Keisen (桂川町, Keisen-machi) is a town located in Kaho District, Fukuoka Prefecture, Japan. As of 31 January 2024, the town had an estimated population of 12,832 in 6250 households, and a population density of 640 people per km^{2}. The total area of the town is 20.14 km2.

==Geography==
Keisen is located in the central part of Fukuoka Prefecture, at the southern end of the Chikuho region. It is located approximately 25 kilometers east of Fukuoka City, and approximately 55 kilometers southwest of Kitakyushu City.

===Neighboring municipalities===
Fukuoka Prefecture
- Iizuka
- Kama

===Climate===
Keisen has a humid subtropical climate (Köppen Cfa) characterized by warm summers and cool winters with light to no snowfall. The average annual temperature in Keisen is 15.1 °C. The average annual rainfall is 1678 mm with September as the wettest month.
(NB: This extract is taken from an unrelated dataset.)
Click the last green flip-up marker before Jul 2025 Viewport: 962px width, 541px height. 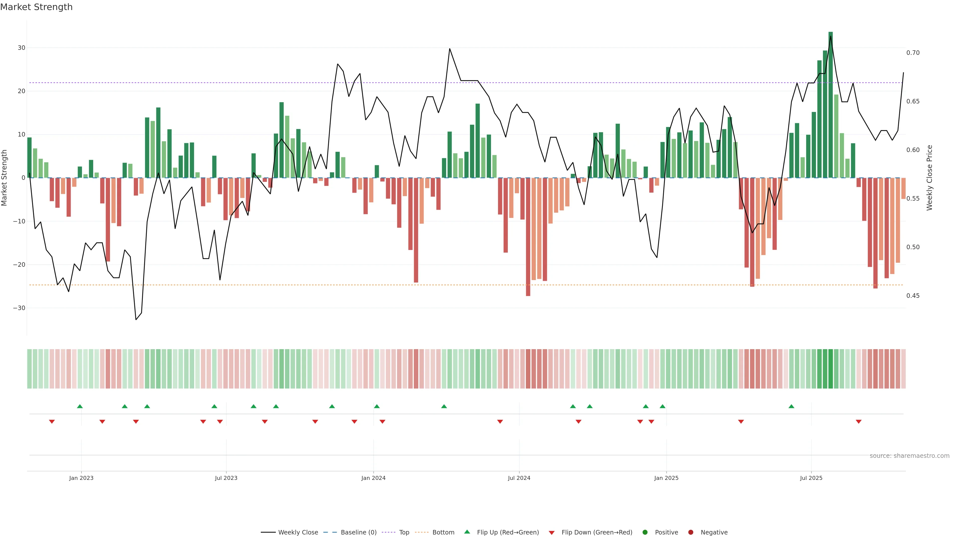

The temperatures are highest on average in August, at around 26.4 °C, and lowest in January, at around 4.0 °C.

===Demographics===
Per Japanese census data, the population of Keisen is as shown below:

==History==
The area of Keisen was part of ancient Chikuzen Province. Stone tools from the Japanese Paleolithic and numerous burial mounds from the Kofun period indicate that the area has been inhabited for many thousands of years. It was ruled by the Asakura clan during the Sengoku period. During the Edo Period, the area was under the control of Fukuoka Domain. After the Meiji restoration, the village of Keisen was established with the creation of the modern municipalities system on April 1, 1889. Keisen was raised to town status on April 17, 1940. Keisen was home to Fukuoka POW Camp in 1944 during World War II. The last coal mine closed in 1972.

==Government==
Keisen has a mayor-council form of government with a directly elected mayor and a unicameral town council of 10 members. Keisen, collectively with the city of Iizuka, contributes two members to the Fukuoka Prefectural Assembly. In terms of national politics, the city is part of the Fukuoka 8th district of the lower house of the Diet of Japan.

== Economy ==
During the Meiji period, Keisen, along with the other municipalities of the Chikuho area, developed with the Kitakyushu industrial zone through coal mining, and is still considered part of to the Greater Kitakyushu Metropolitan Area. However, as the demand for coal decreased due to the energy revolution, the coal mines that had sponsored prosperity have closed, leading to depopulation. Efforts are being made to revitalize the former sites by reusing them as industrial parks.

==Education==
Keisen has two public elementary schools and one public junior high school by the town government, and one public high school operated by the Fukuoka Prefectural Board of Education.

==Transportation==
===Railways===
 JR Kyushu - Chikuhō Main Line

 JR Kyushu - Sasaguri Line

==Local attractions==
- Ōzuka Kofun, near Keisen Station, is designated as a Special National Historic Site, and has its own museum. Ozuka was built in the 6th century AD and is a decorated kofun. It was closed to the public for preservation in 1967, but is now open twice a year. The museum has a full size reconstruction of the tomb with information in Japanese and English.